Ces lieux à l’anglaise, que d’aucun par orgueil national préférait appeler « lieux à soupape », eurent également une autre implication majeure pour l’habitat, en initiant l’installation de l’eau courante dans les maisons, avec le succès, lent mais définitif, que l’on sait.
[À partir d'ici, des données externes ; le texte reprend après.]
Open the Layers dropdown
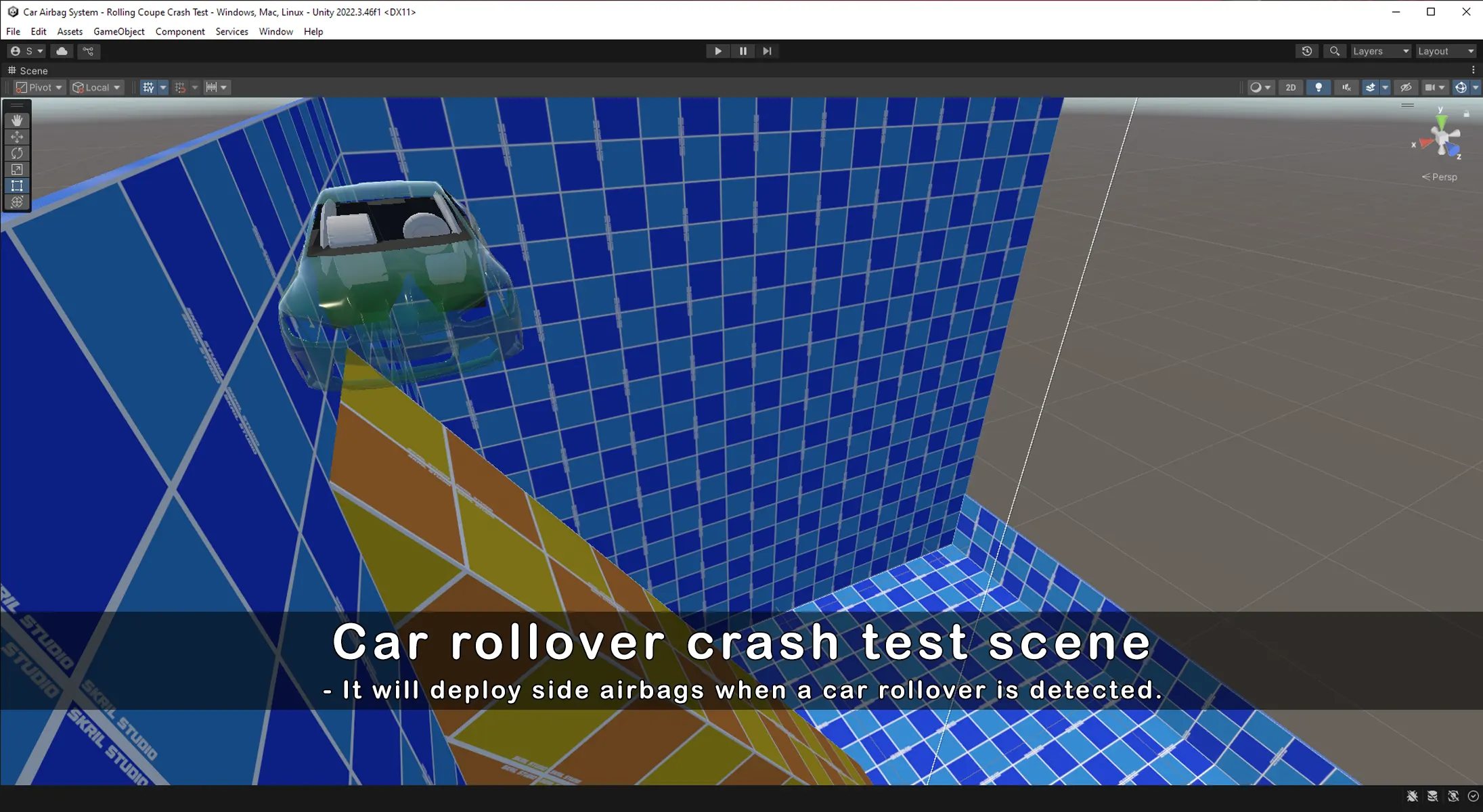Image resolution: width=1483 pixels, height=812 pixels. tap(1380, 51)
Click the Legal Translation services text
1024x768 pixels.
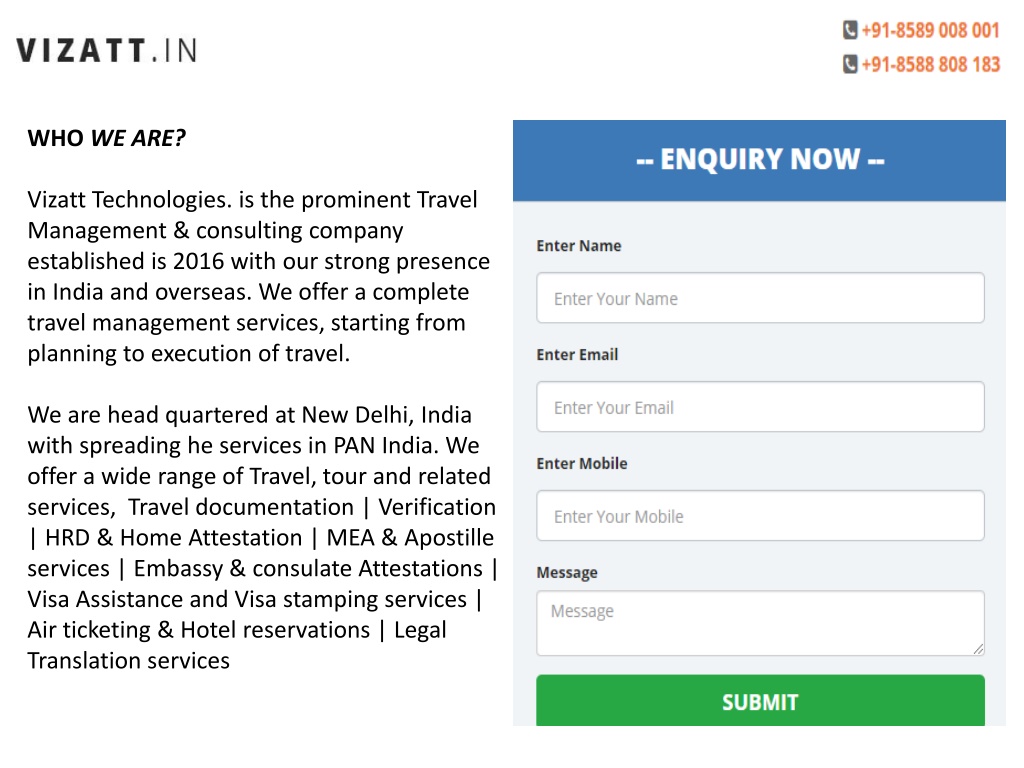(x=237, y=645)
Beraud, Antony, "Ah!...Aye!...le cas est pressant", Estampe, 1824 © Musée Carnavalet
Beraud, Antony, « Ah!…Aye!…le cas est pressant », Estampe, 1824 © Musée Carnavalet

Les latrines, vues par Louis-Sébastien Mercier dans les années 1780, dans Le Tableau de Paris :

« Les trois quarts des latrines sont sales, horribles, dégoûtantes ; les Parisiens, à cet égard, ont l’œil et l’odorat accoutumés aux saletés. Les architectes, gênés par l’étroit emplacement des maisons, ont jeté leurs tuyaux au hasard, et rien ne doit plus étonner l’étranger que de voir un amphithéâtre de latrines perchées les unes sur les autres, contigües aux escaliers, à côté des portes, tout près des cuisines, et exhalant de toutes parts l’odeur la plus fétide.

Les tuyaux trop étroits s’engorgent facilement ; on ne les débouche pas ; les matières fécales s’amoncellent en colonne, s’approchent du siège d’aisance ; le tuyau surchargé crève ; la maison est inondée ; l’infection se répand, mais personne ne déserte : les nez parisiens sont aguerris à ces revers empoisonnés ».

Chantal Prévot, responsable des bibliothèques de la Fondation Napoléon (novembre 2024)

[1] Prudhomme, Miroir historique, 1807, t. V. La maison Jean-Jules Alexandre Leignadier se situait 2 rue Saint-Anne, 1er arrdt.
[2] Ordonnances concernant les vidangeurs, 13 Nivôse an XI (3 janvier 1803) ; 24 août 1808.
[3] Guerrand (R.-H.), Les Lieux. Histoire des commodités, La Découverte Poche, Essais, 1997.